Patrice Leconte : Ca revient forcément un peu, puisque le film a beau avoir toutes les apparences de la fantaisie, de la légèreté – j’allais dire de la « déconnade » mais il ne faut pas exagérer – c’est Le Magasin des Suicides, il y a des désespérés qui mettent fin à leurs jours. Il y a à la fois de quoi rire, et de quoi ne pas se poiler.

  Alors c’est vrai que des fois on me parle de ça, dans les conversations avec les journalistes ou avec le public. Mais sans que les questions là-dessus ne contiennent un quelconque reproche, du type « Vous n’avez pas honte, Monsieur Leconte, de faire un film sur le suicide ? » Parce que déjà, non, je n’ai pas honte ; et qu’ensuite le film ne constitue pas une apologie du suicide.
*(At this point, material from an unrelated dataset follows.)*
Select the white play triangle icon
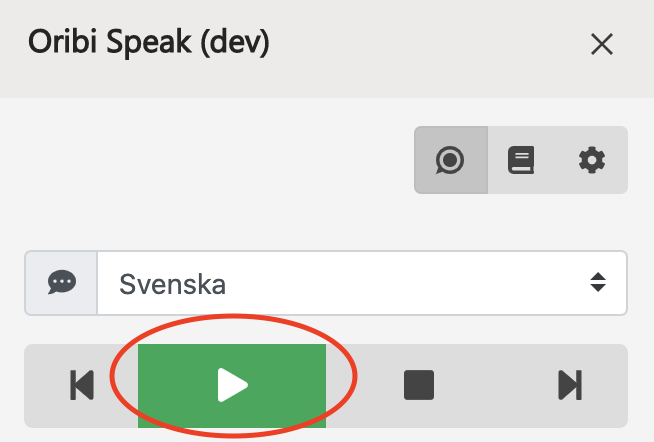This screenshot has width=654, height=442. click(x=232, y=385)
Et ce n’est pas un film moqueur vis-à-vis du suicide non plus, il y a beaucoup de respect.

On ressent forcément l’influence de Tim Burton, dont les films ont en commun un goût pour la poésie macabre…

Patrice Leconte : Eh bien, ce n’est pas commode d’y échapper, parce que c’est vrai que cette histoire-là, cette famille-là, ce magasin-là, c’est pilepoil pour lui ! Quand je vais lui montrer le film, il va être vert !

 

Le Magasin des Suicides, de Patrice Leconte. Film d’animation, d’après le roman de Jean Teulé, avec les voix de Bernard Alane, Isabelle Spade, Kacey Mottet Klein, Isabelle Giami, Laurent Gendront, Pierre-François Martin-Laval, Eric Métayer, Urbain Cancelier… Sortie le 26 septembre 2012.